Le budget du film est si serré que certains acteurs jouent avec des accessoires leur appartenant : Steve Buscemi avec ses jeans noirs, Chris Penn avec sa veste de survêtement et Madsen avec ses bottes[14] et sa Cadillac DeVille 1965 blanche[17]. De la même façon, la scène de poursuite entre M. Pink et les policiers est tournée quasiment sans interrompre la circulation[18]. L'entrepôt (aujourd'hui détruit) qui sert de décor principal au film et dans lequel le tournage se déroule pendant deux semaines est en réalité une ancienne morgue, abandonnée après un séisme et située dans le quartier de Highland Park[19],[20]. Le tournage s'y déroule dans une chaleur étouffante et est particulièrement pénible pour Tim Roth qui doit passer des heures dans une flaque de sang artificiel qui sèche sous l'éclairage et englue littéralement l'acteur au sol[21].

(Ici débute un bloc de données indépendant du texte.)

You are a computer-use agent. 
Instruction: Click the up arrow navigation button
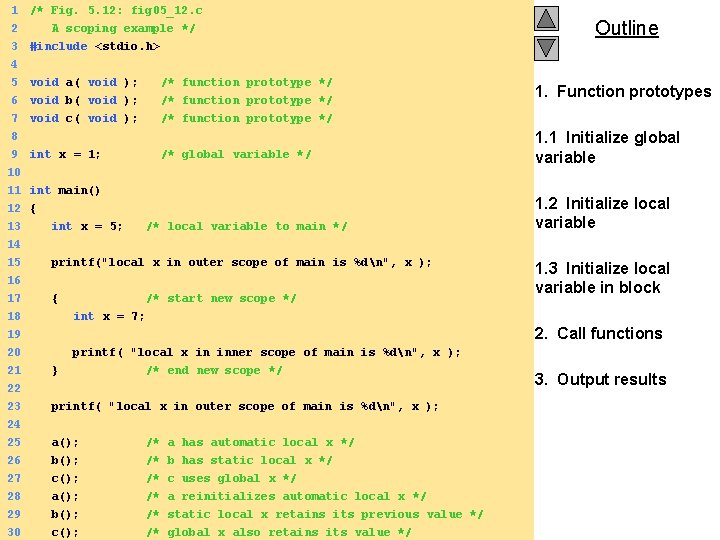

La scène préférée de Quentin Tarantino est celle où M. Blonde, après avoir coupé l'oreille du policier, sort de l'entrepôt, le spectateur retrouvant les bruits de la ville avec Stuck in the Middle with You toujours en arrière-fond, avant d'y retourner et de reprendre sa danse[13]. Cette scène de torture pose d'ailleurs des problèmes émotionnels à Michael Madsen, notamment le moment où Kirk Baltz ne cesse de lui répéter, de façon improvisée, qu'il a un enfant, ce que Michael Madsen, père depuis peu, trouve très perturbant[22]. Lors du tournage de la scène de l'impasse mexicaine, il était prévu que le personnage de Harvey Keitel abatte celui de Lawrence Tierney puis se fasse tirer dessus par celui de Chris Penn avant de se relever et de l'abattre à son tour. Mais la poche de sang de Chris Penn explose trop tôt et Quentin Tarantino décide de laisser la scène ainsi pour une raison budgétaire[13]. Le tournage se termine par les scènes entre Tim Roth et Randy Brooks, qui joue le rôle de son supérieur, la dernière à être filmée étant celle où ils se retrouvent dans un restaurant[23].
Sortie | |
---|---|
Durée | 30:50 |
Genre | pop, rock, rock 'n' roll |
Label | MCA |
Critique |
Bandes originales par Quentin Tarantino
La bande originale du film se compose de huit chansons des années 1970 et de huit extraits de dialogues, l'intégration de ceux-ci étant une nouveauté pour l'époque[13]. Dans le film, les chansons passent à la radio sur l'émission K-Billy's Super Sounds of the Seventies[25]. Steven Wright, humoriste connu pour son côté pince-sans-rire, a été choisi pour interpréter le disc jockey de cette émission de radio qui débite son texte d'une voix monocorde[26]. À propos de son choix d'une bande originale constituée exclusivement de chansons des années 1970, Quentin Tarantino déclare qu'il voulait que la musique joue le rôle de contrepoint par rapport à la violence à l'écran, la scène de torture sur le morceau Stuck in the Middle with You en étant un parfait exemple, et souhaitait donner un côté rétro au film[27],[28].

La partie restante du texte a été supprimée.